Part of the reason why China has been aggressively buying gold as well as physical properties and businesses around the world is that this helps the country diversify its foreign reserves. As the level of U.S. debt continues to grow and political grandstanding makes America look like a laughingstock to the rest of the world, this further raises doubts as to the rationality of having the U.S. dollar as reserve currency forever.

I wonder whom the Chinese are talking about when they state “the cyclical stagnation in Washington….has left many nations’ tremendous dollar assets in jeopardy.”

Obviously, the Chinese are talking about themselves, since they are the single largest holder of U.S. debt, with approximately $1.3 trillion. It’s unknown what the total amount of U.S. dollar-denominated assets China holds, but it’s certainly in the trillions of dollars.

This isn’t the first time that the Chinese have mentioned the need for an alternative reserve currency. Voices around the world continue to grow every time the pathetic leaders in Washington make our nation look like a joke.

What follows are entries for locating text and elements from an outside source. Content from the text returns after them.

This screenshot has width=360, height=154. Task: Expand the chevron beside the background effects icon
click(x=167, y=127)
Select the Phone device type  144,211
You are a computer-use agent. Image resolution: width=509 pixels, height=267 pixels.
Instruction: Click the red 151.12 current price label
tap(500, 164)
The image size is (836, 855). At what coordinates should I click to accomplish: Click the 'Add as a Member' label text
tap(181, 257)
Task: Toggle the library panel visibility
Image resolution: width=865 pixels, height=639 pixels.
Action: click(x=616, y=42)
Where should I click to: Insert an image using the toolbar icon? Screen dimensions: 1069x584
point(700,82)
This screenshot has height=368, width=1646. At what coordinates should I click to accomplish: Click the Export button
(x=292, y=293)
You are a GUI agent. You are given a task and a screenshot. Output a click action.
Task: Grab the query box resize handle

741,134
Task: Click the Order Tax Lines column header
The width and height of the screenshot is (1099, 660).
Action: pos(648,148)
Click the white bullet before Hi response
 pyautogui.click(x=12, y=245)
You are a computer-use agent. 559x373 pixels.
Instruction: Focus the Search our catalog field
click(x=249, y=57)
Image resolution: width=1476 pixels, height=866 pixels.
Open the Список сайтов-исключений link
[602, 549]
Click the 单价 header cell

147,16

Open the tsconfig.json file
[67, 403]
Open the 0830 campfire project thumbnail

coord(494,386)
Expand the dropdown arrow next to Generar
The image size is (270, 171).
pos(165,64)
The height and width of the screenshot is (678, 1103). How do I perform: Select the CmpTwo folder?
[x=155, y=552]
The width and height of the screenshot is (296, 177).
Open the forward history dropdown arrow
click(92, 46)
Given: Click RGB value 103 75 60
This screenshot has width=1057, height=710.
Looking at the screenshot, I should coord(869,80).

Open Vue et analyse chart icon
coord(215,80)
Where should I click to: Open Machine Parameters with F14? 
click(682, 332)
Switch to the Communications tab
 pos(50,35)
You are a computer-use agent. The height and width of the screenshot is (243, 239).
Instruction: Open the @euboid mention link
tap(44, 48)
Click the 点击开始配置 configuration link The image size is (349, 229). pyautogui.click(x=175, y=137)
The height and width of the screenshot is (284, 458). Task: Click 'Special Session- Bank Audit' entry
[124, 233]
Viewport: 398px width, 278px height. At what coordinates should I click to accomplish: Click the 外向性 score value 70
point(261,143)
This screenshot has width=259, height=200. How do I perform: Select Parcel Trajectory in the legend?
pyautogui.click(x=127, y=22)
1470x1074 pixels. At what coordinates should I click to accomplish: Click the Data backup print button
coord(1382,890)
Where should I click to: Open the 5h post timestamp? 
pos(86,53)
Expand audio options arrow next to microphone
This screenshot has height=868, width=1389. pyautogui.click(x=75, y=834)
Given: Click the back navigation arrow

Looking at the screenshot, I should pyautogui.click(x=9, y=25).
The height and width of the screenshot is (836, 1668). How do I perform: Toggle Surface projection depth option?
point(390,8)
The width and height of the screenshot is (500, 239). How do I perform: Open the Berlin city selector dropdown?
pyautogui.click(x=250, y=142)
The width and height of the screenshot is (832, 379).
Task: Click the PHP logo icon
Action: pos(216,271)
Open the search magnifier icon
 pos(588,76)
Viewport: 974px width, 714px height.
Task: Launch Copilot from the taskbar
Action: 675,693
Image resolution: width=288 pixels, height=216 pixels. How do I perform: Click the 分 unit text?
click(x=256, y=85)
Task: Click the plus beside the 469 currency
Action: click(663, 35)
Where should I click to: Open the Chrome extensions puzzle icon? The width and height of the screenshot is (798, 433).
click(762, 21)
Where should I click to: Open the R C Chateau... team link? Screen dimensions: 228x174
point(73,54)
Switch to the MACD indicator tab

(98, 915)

If we ever lose reserve currency status, we only have ourselves to blame. We’re the ones who voted for these incompetent clowns in Washington, who have run up the U.S. debt and have done nothing to form any sort of long-term plan to get us out of this mess (just a short-term band-aid solution that pushes the decision back to another day)—and we may be able to add the loss of the dollar’s reserve currency status to that list.. 

As an investor, what should you do? 

Diversifying your portfolio is really the key for long-term wealth. Having some part of one’s investment away from the U.S. dollar, as a hedge or insurance policy, makes sense over the very long term. This includes owning some precious metals, such as gold, which would benefit from a decline in the U.S. dollar.